Schizophrenic
His father looked serious—then he chuckled. "No doubt you would have done the same thing, if you could have. But I wonder why." He took Tommie's arm, somewhat gingerly. "Hm." He took the other arm. "He doesn't do it when we touch him. It must be her repellent personality, or some phase of it. Insincerity, do you suppose?"

Tommie himself guessed that was it. Mrs. Jones never said what she meant, and never meant what she said. That was what made Tommie writhe.

His mother and father talked it over, and in the end they didn't seem too worried about him. "We'll see," said his father, "what develops." Then his father began to walk around the yard, stretching and sunning like an orange oriole. He finally sat down in the lawn-chair, and Tommie's mother sat beside him, and that worried look came back on his father's face.

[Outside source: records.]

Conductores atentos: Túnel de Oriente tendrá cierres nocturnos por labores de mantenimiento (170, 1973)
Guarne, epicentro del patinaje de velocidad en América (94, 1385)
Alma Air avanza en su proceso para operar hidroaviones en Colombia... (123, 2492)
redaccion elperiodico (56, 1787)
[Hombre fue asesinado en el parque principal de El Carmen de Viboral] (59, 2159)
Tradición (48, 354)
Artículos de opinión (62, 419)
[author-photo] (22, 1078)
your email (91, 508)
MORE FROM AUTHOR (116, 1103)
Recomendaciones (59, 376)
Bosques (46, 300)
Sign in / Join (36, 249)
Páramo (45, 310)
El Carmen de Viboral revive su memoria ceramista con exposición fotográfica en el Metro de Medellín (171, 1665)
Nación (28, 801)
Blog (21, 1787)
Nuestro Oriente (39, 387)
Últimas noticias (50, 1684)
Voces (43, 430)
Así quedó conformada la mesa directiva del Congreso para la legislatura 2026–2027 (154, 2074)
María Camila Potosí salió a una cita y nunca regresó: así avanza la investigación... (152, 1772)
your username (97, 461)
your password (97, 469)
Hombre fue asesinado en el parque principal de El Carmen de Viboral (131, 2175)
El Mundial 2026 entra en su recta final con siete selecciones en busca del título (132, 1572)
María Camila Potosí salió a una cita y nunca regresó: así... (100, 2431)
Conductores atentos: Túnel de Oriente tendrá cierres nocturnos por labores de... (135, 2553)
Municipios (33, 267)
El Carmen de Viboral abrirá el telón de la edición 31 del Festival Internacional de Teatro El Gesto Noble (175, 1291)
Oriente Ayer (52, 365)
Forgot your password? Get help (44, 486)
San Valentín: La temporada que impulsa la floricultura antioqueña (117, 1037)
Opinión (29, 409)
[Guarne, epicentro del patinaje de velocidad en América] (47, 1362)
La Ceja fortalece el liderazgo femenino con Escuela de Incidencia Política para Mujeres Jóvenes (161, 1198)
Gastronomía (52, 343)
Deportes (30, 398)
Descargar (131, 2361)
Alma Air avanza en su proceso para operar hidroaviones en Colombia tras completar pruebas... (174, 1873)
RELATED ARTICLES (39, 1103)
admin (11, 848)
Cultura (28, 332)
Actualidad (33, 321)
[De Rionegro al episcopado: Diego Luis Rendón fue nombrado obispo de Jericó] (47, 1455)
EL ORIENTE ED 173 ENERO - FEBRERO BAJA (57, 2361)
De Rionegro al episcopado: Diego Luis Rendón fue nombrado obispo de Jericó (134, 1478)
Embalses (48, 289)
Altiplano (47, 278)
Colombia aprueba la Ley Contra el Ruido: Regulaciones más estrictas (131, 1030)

"I wish I knew what to say," he murmured absently. "It might be the chance of a lifetime. The man claims he's got a tube that will make it possible to send television around the earth. It's worth a lot of millions if it works."

"Can't you test it?"

Dad shook his head. "It would take twenty-five thousand to test it. We'd need a lot of equipment. And you can't take it to any of the big manufacturers, because you'd lose it fast if they discovered it would work. That's where the gamble comes in. I'd have to back it, sight unseen."

"There are lots of gyp artists going around," his mother suggested.

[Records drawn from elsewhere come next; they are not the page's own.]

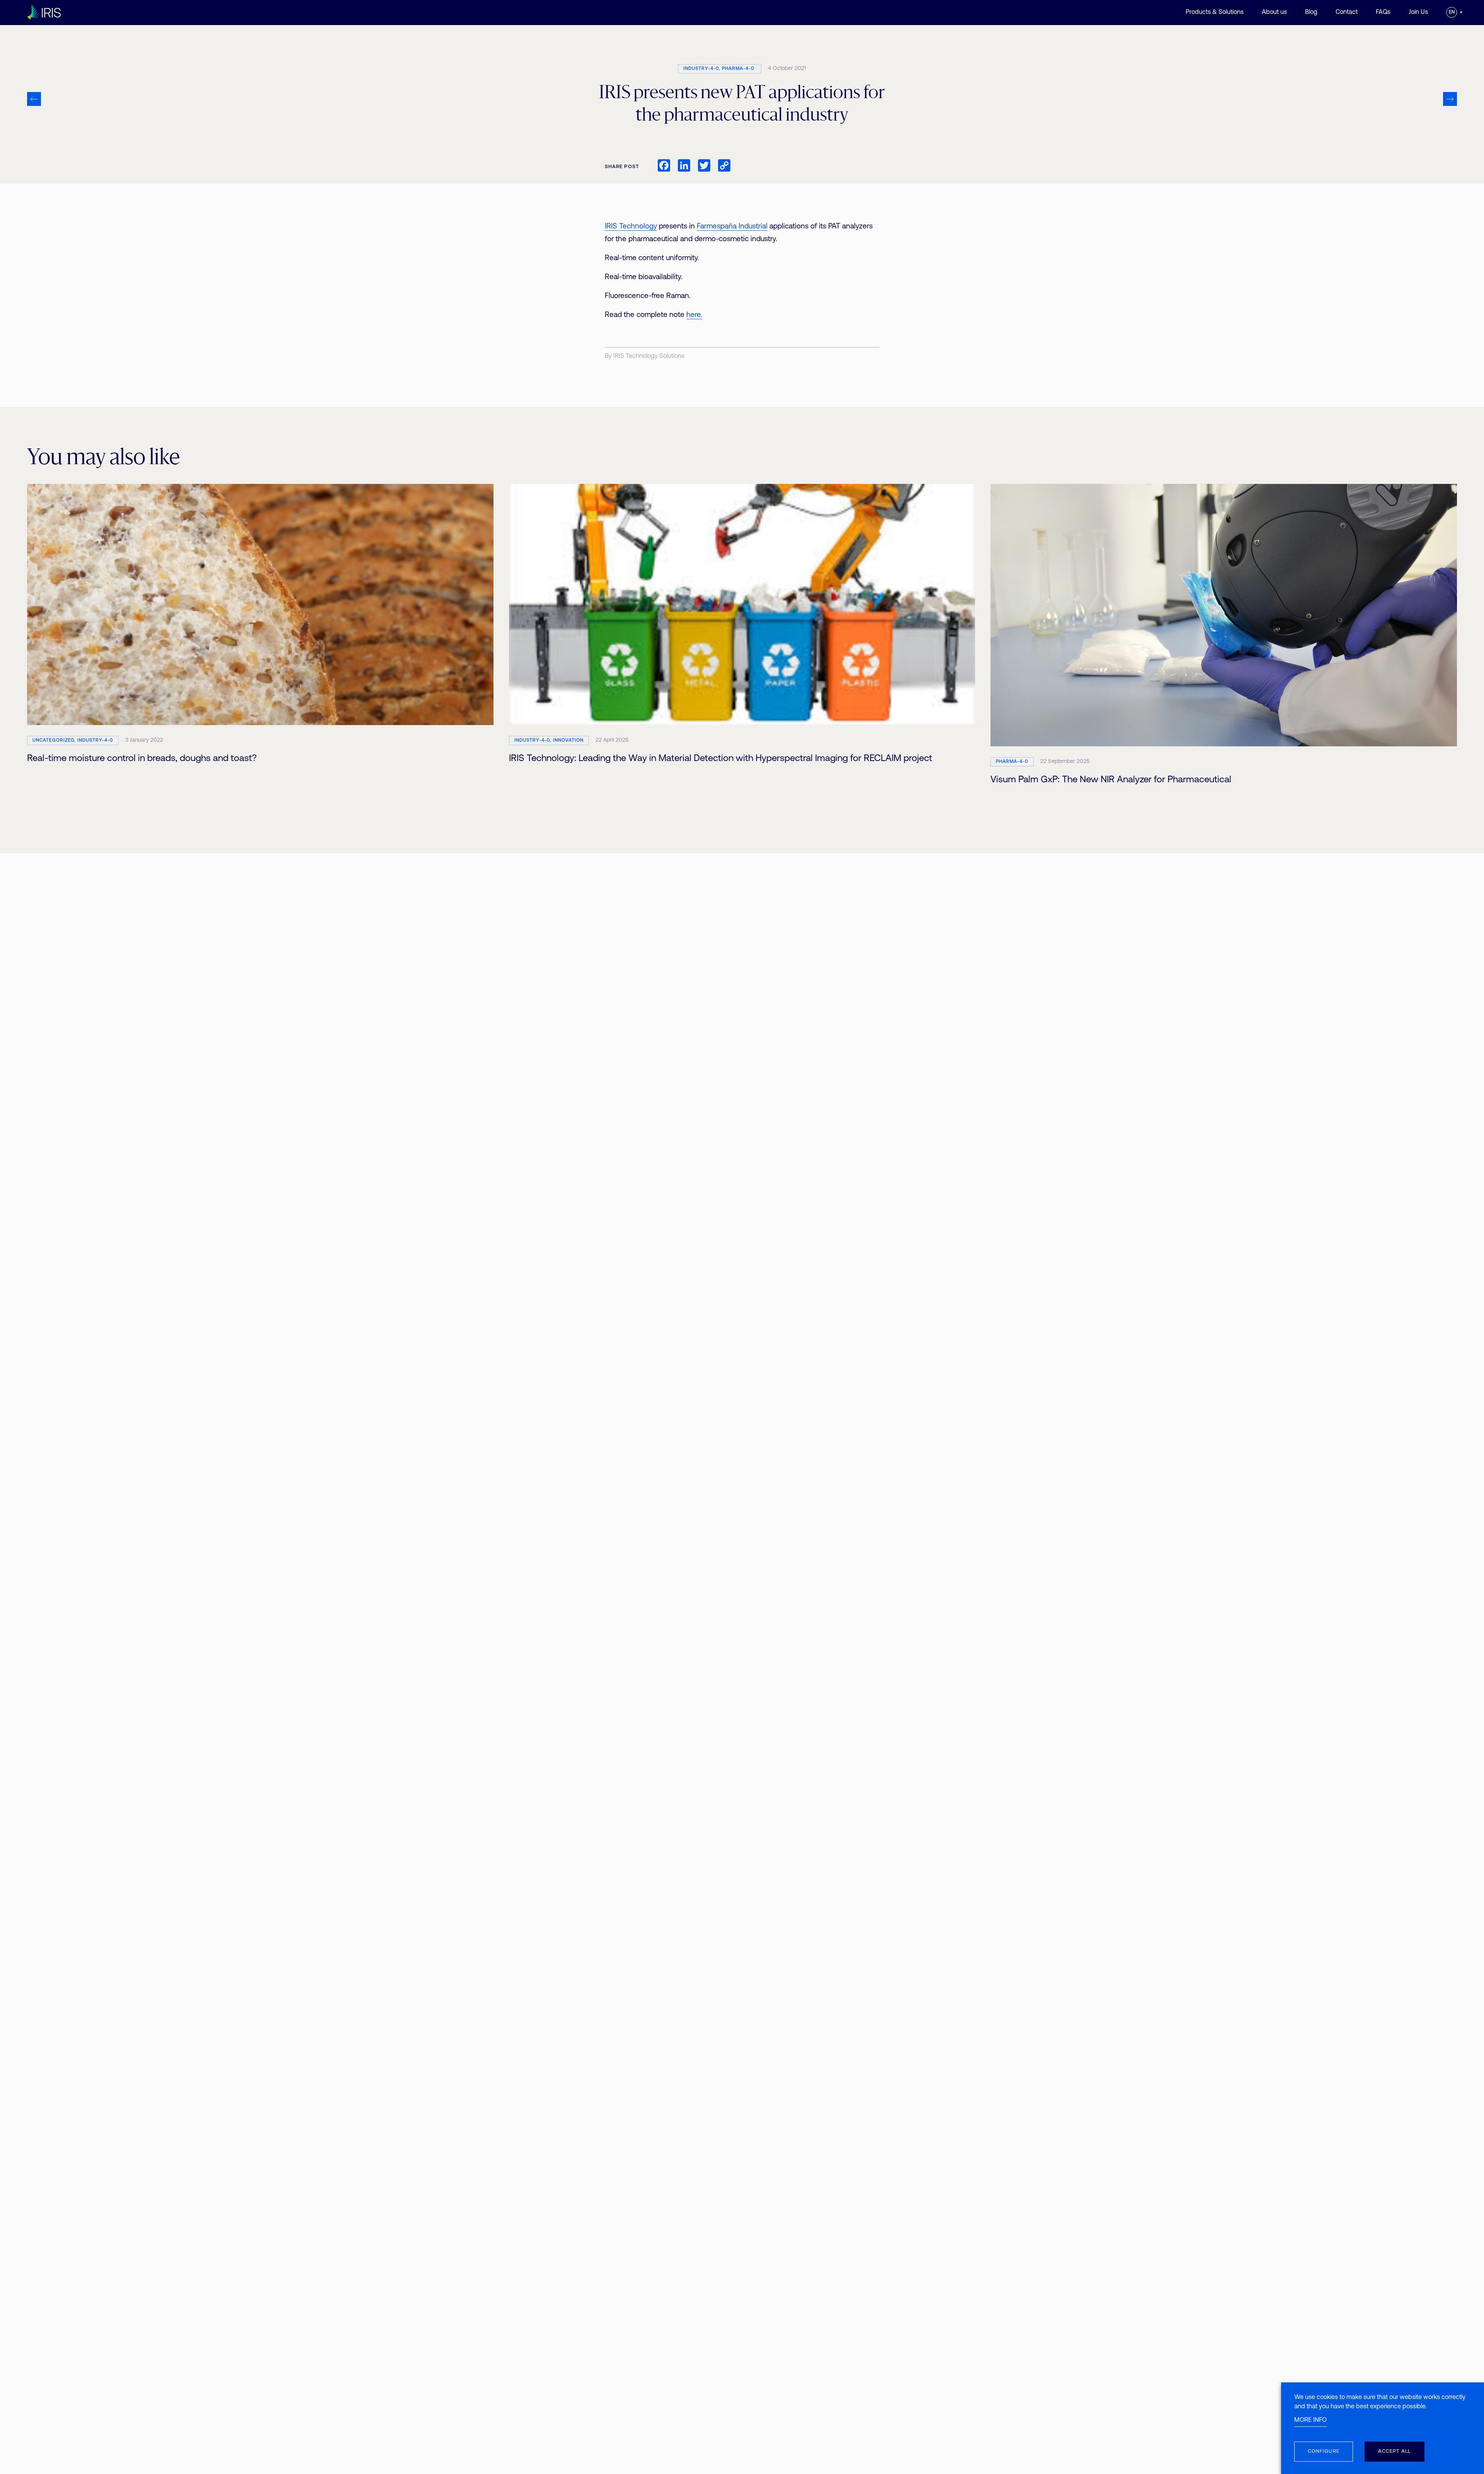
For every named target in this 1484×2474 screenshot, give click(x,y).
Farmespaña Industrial (732, 226)
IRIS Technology (631, 226)
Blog (1311, 12)
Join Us (1418, 12)
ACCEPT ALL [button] (1394, 2451)
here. (694, 315)
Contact (1347, 12)
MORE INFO (1310, 2420)
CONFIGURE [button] (1323, 2451)
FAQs (1383, 12)
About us (1274, 12)
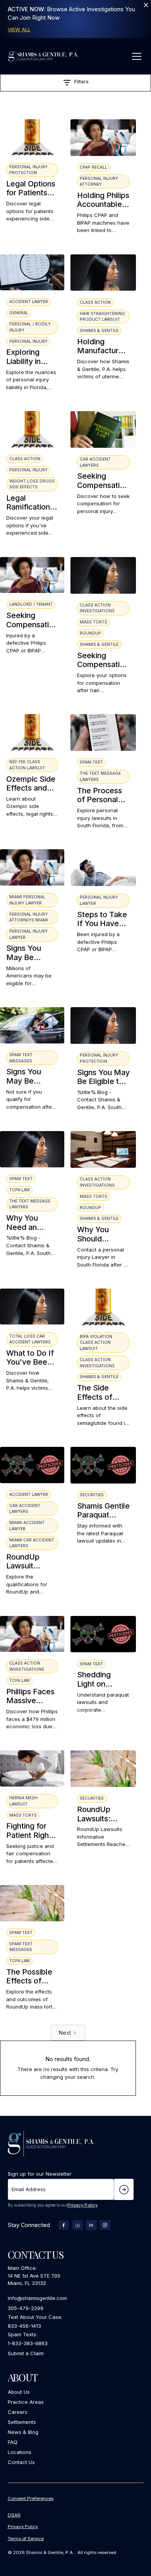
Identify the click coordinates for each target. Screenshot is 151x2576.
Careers (17, 2412)
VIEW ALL (19, 29)
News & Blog (23, 2432)
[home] (43, 56)
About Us (19, 2392)
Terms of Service (26, 2538)
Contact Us (21, 2462)
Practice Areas (26, 2402)
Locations (19, 2452)
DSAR (14, 2515)
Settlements (22, 2422)
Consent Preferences (30, 2498)
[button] (135, 56)
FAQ (12, 2442)
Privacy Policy (82, 2205)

"Yes, but darn it, Gwynne, once in a while there's the real thing drops in your lap, too. Remember Clarence Fisher? He ran into the same kind of deal—a naive fellow from the country somewhere, had a new idea for automatic heat control in an electric circuit that did away with contacts. Something brand new. Clarence took a chance, and look at him now. Winters in Florida, summers in Acapulco. No worries about anything. Gosh!"

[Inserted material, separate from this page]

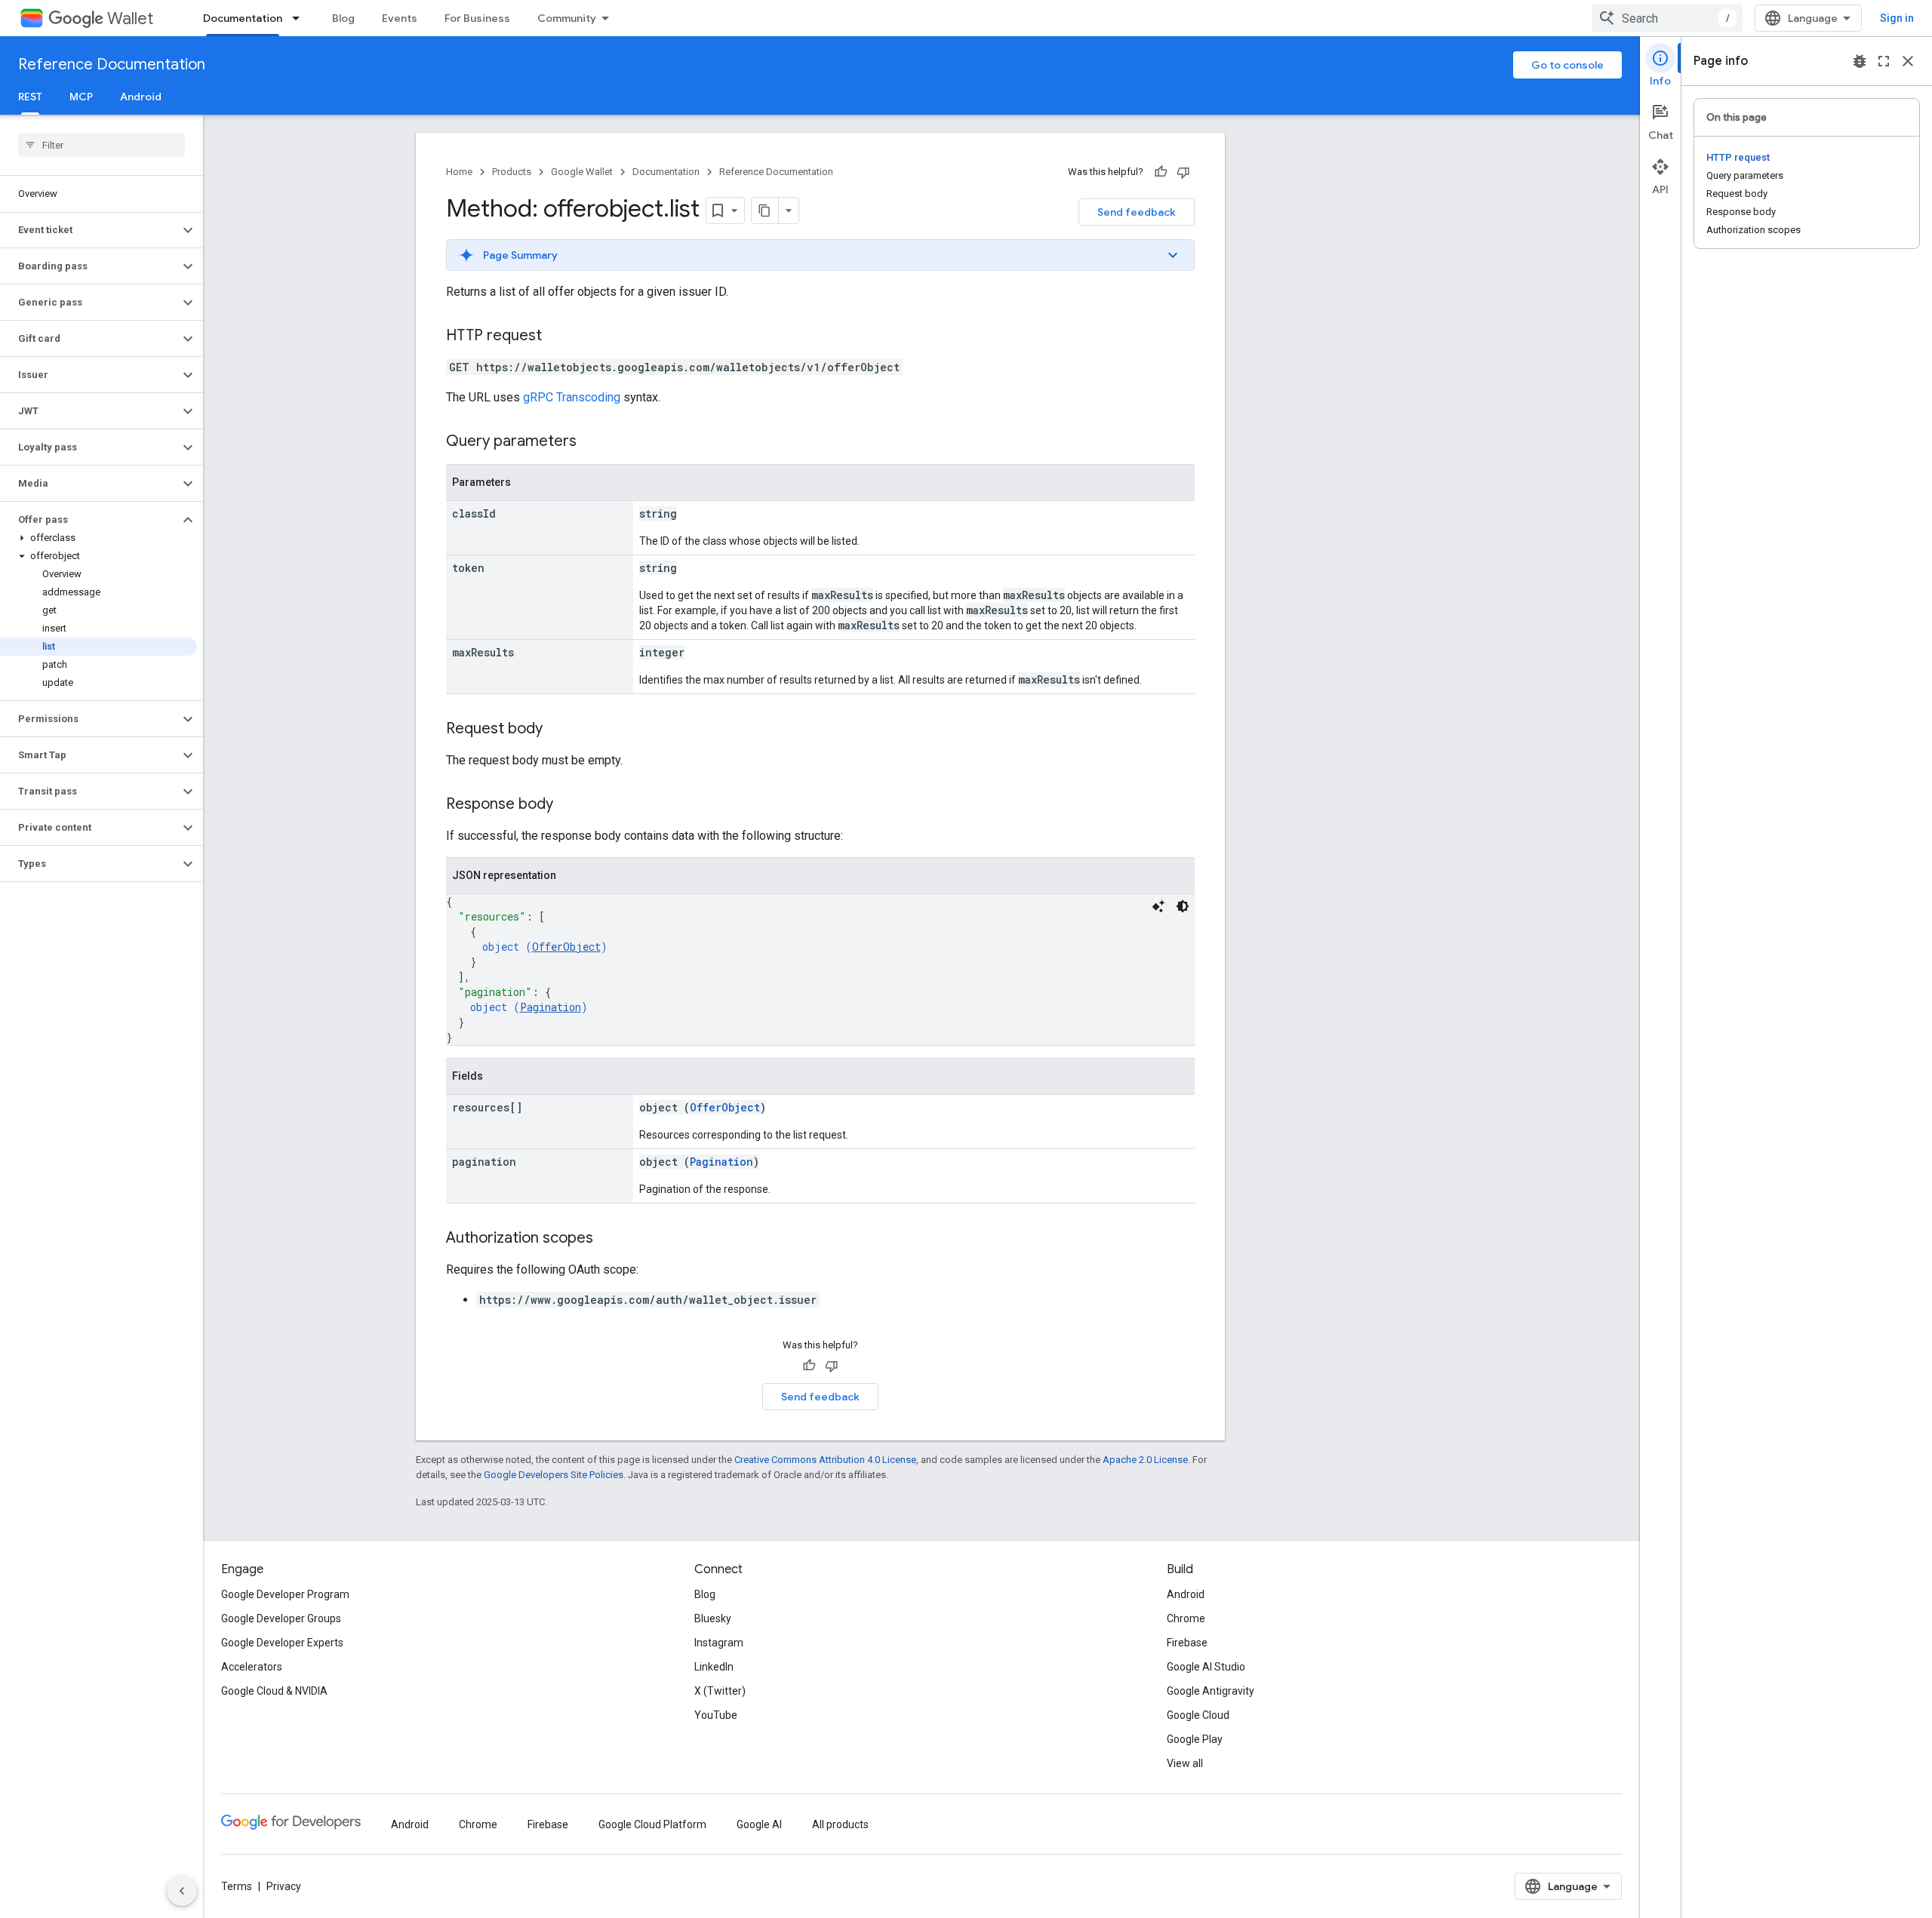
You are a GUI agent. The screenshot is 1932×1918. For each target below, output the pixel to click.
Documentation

Tommie thought he'd rather live in the mountains, where he could smell the pine-trees.

"Can't you check up on Mr. Franklin?"

"I've checked. Not really much background. Claims he's been roaming a lot. Could be, too. The whole deal is, I guess, we've got a good little business making ordinary television tubes, and it's a question whether we want to be sure of a decent living or take a chance on a fortune."